Provided material
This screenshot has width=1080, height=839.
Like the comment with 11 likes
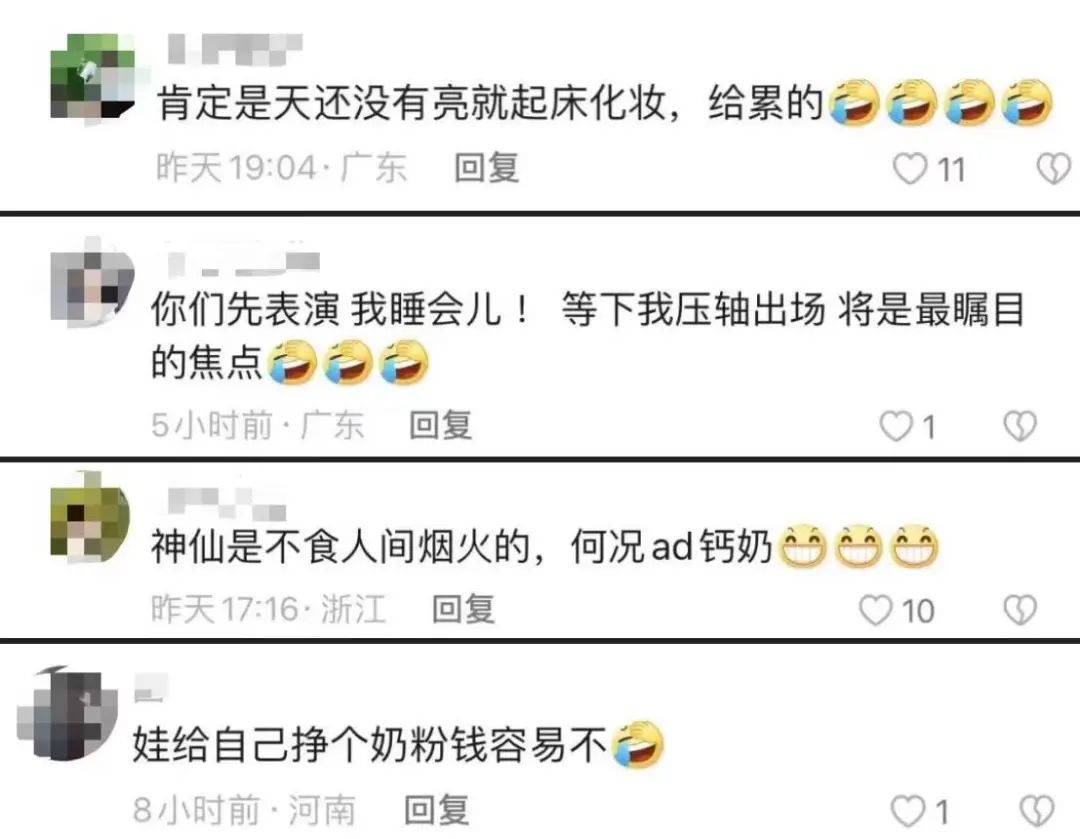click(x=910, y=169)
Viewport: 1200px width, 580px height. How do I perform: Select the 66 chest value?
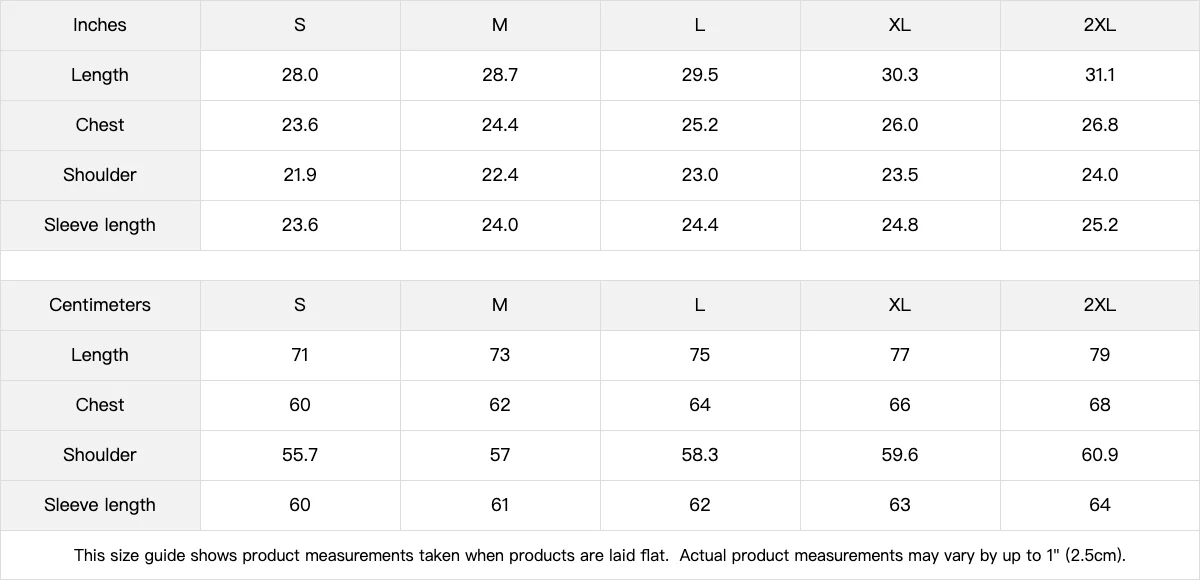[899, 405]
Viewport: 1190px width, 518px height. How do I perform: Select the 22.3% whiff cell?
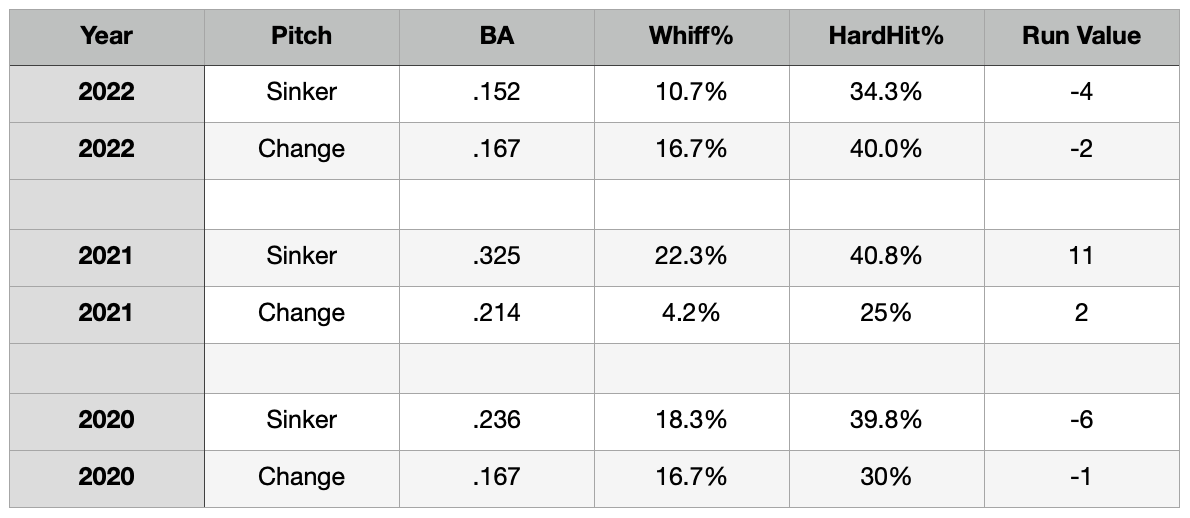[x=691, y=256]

Your goal
Leaving the pictures out, print every line of the listing exactly.

Result of this task
This screenshot has width=1080, height=839.
Like the comment with 11 likes
click(x=910, y=169)
Viewport: 1200px width, 580px height. How do I perform: Select the 66 chest value?
[899, 405]
Viewport: 1190px width, 518px height. How do I perform: Select the 22.3% whiff cell?
[x=691, y=256]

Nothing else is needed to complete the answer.